Return the records exactly as they are.

[Data excerpts]
______________________________

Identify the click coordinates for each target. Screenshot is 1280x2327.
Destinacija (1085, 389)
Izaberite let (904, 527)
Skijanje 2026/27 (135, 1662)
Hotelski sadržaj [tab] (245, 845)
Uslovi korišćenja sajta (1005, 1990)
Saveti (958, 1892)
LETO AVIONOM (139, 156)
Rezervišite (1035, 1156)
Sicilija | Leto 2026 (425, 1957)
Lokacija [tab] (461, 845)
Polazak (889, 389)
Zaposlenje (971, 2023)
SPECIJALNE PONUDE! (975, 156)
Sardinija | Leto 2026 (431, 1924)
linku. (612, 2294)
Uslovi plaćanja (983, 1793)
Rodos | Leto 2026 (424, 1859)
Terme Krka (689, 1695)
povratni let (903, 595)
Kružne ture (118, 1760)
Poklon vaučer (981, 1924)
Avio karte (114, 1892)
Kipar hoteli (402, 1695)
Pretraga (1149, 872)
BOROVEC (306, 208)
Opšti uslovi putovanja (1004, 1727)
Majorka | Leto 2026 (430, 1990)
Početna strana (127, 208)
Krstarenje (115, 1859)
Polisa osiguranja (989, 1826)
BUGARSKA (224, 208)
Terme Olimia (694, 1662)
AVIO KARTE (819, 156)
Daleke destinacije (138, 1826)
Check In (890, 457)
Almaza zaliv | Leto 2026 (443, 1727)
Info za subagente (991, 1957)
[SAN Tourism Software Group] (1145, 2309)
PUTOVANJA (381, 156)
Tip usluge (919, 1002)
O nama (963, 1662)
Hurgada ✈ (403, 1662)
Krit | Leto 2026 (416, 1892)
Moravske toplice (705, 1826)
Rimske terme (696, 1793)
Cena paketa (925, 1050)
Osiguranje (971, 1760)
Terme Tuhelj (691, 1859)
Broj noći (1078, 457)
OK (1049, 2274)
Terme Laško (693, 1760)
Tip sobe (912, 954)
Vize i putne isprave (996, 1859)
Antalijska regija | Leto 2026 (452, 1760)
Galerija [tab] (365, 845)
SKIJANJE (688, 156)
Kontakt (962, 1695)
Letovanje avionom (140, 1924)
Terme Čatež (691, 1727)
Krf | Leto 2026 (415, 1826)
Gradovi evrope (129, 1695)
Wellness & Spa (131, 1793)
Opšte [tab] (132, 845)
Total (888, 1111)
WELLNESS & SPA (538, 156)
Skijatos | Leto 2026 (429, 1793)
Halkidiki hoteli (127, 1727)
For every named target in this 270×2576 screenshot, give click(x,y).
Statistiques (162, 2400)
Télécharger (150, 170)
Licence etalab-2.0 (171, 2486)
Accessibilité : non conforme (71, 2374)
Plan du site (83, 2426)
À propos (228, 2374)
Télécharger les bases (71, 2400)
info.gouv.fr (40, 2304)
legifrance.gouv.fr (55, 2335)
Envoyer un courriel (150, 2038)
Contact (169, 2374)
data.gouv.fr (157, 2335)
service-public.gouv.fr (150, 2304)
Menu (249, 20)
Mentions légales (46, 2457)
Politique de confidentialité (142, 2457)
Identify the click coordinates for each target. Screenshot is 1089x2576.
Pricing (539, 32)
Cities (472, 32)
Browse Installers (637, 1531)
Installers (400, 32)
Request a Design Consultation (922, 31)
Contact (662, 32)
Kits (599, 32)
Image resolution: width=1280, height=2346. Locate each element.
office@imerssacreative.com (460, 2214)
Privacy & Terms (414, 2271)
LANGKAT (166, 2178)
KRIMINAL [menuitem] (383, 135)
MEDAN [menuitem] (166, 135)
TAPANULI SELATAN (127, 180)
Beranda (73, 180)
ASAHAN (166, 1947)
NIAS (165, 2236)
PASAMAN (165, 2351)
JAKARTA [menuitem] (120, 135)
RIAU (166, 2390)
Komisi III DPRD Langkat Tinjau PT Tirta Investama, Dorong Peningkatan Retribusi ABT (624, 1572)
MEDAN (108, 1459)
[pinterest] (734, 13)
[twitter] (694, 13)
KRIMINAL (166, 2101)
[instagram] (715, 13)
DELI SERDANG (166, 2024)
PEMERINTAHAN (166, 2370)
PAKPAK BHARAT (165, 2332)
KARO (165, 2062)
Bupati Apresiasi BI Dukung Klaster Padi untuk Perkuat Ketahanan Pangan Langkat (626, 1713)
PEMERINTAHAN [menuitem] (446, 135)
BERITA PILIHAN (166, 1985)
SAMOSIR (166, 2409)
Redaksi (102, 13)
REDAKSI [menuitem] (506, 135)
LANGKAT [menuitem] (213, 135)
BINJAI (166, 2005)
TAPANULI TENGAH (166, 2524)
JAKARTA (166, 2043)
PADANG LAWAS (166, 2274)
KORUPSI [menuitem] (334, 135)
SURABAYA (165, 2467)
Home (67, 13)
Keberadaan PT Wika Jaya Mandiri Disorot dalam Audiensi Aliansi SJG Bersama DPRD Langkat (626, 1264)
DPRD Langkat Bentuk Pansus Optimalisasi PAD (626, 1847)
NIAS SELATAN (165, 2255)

______________________________

▶ [Your solution]:
Identify the click coordinates for each target. Screenshot is 1280x2327.
Destinacija (1085, 389)
Izaberite let (904, 527)
Skijanje 2026/27 (135, 1662)
Hotelski sadržaj [tab] (245, 845)
Uslovi korišćenja sajta (1005, 1990)
Saveti (958, 1892)
LETO AVIONOM (139, 156)
Rezervišite (1035, 1156)
Sicilija | Leto 2026 (425, 1957)
Lokacija [tab] (461, 845)
Polazak (889, 389)
Zaposlenje (971, 2023)
SPECIJALNE PONUDE! (975, 156)
Sardinija | Leto 2026 (431, 1924)
linku. (612, 2294)
Uslovi plaćanja (983, 1793)
Rodos | Leto 2026 (424, 1859)
Terme Krka (689, 1695)
povratni let (903, 595)
Kružne ture (118, 1760)
Poklon vaučer (981, 1924)
Avio karte (114, 1892)
Kipar hoteli (402, 1695)
Pretraga (1149, 872)
BOROVEC (306, 208)
Opšti uslovi putovanja (1004, 1727)
Majorka | Leto 2026 (430, 1990)
Početna strana (127, 208)
Krstarenje (115, 1859)
Polisa osiguranja (989, 1826)
BUGARSKA (224, 208)
Terme Olimia (694, 1662)
AVIO KARTE (819, 156)
Daleke destinacije (138, 1826)
Check In (890, 457)
Almaza zaliv | Leto 2026 (443, 1727)
Info za subagente (991, 1957)
[SAN Tourism Software Group] (1145, 2309)
PUTOVANJA (381, 156)
Tip usluge (919, 1002)
O nama (963, 1662)
Hurgada ✈ (403, 1662)
Krit | Leto 2026 (416, 1892)
Moravske toplice (705, 1826)
Rimske terme (696, 1793)
Cena paketa (925, 1050)
Osiguranje (971, 1760)
Terme Tuhelj (691, 1859)
Broj noći (1078, 457)
OK (1049, 2274)
Terme Laško (693, 1760)
Tip sobe (912, 954)
Vize i putne isprave (996, 1859)
Antalijska regija | Leto 2026 (452, 1760)
Galerija [tab] (365, 845)
SKIJANJE (688, 156)
Kontakt (962, 1695)
Letovanje avionom (140, 1924)
Terme Čatež (691, 1727)
Krf | Leto 2026 (415, 1826)
Gradovi evrope (129, 1695)
Wellness & Spa (131, 1793)
Opšte [tab] (132, 845)
Total (888, 1111)
WELLNESS & SPA (538, 156)
Skijatos | Leto 2026 (429, 1793)
Halkidiki hoteli (127, 1727)
For every named target in this 270×2576 screenshot, give click(x,y).
Statistiques (162, 2400)
Télécharger (150, 170)
Licence etalab-2.0 (171, 2486)
Accessibilité : non conforme (71, 2374)
Plan du site (83, 2426)
À propos (228, 2374)
Télécharger les bases (71, 2400)
info.gouv.fr (40, 2304)
legifrance.gouv.fr (55, 2335)
Envoyer un courriel (150, 2038)
Contact (169, 2374)
data.gouv.fr (157, 2335)
service-public.gouv.fr (150, 2304)
Menu (249, 20)
Mentions légales (46, 2457)
Politique de confidentialité (142, 2457)
Identify the click coordinates for each target. Screenshot is 1089x2576.
Pricing (539, 32)
Cities (472, 32)
Browse Installers (637, 1531)
Installers (400, 32)
Request a Design Consultation (922, 31)
Contact (662, 32)
Kits (599, 32)
Image resolution: width=1280, height=2346. Locate each element.
office@imerssacreative.com (460, 2214)
Privacy & Terms (414, 2271)
LANGKAT (166, 2178)
KRIMINAL [menuitem] (383, 135)
MEDAN [menuitem] (166, 135)
TAPANULI SELATAN (127, 180)
Beranda (73, 180)
ASAHAN (166, 1947)
NIAS (165, 2236)
PASAMAN (165, 2351)
JAKARTA [menuitem] (120, 135)
RIAU (166, 2390)
Komisi III DPRD Langkat Tinjau PT Tirta Investama, Dorong Peningkatan Retribusi ABT (624, 1572)
MEDAN (108, 1459)
[pinterest] (734, 13)
[twitter] (694, 13)
KRIMINAL (166, 2101)
[instagram] (715, 13)
DELI SERDANG (166, 2024)
PEMERINTAHAN (166, 2370)
PAKPAK BHARAT (165, 2332)
KARO (165, 2062)
Bupati Apresiasi BI Dukung Klaster Padi untuk Perkuat Ketahanan Pangan Langkat (626, 1713)
PEMERINTAHAN [menuitem] (446, 135)
BERITA PILIHAN (166, 1985)
SAMOSIR (166, 2409)
Redaksi (102, 13)
REDAKSI [menuitem] (506, 135)
LANGKAT [menuitem] (213, 135)
BINJAI (166, 2005)
TAPANULI TENGAH (166, 2524)
JAKARTA (166, 2043)
PADANG LAWAS (166, 2274)
KORUPSI [menuitem] (334, 135)
SURABAYA (165, 2467)
Home (67, 13)
Keberadaan PT Wika Jaya Mandiri Disorot dalam Audiensi Aliansi SJG Bersama DPRD Langkat (626, 1264)
DPRD Langkat Bentuk Pansus Optimalisasi PAD (626, 1847)
NIAS SELATAN (165, 2255)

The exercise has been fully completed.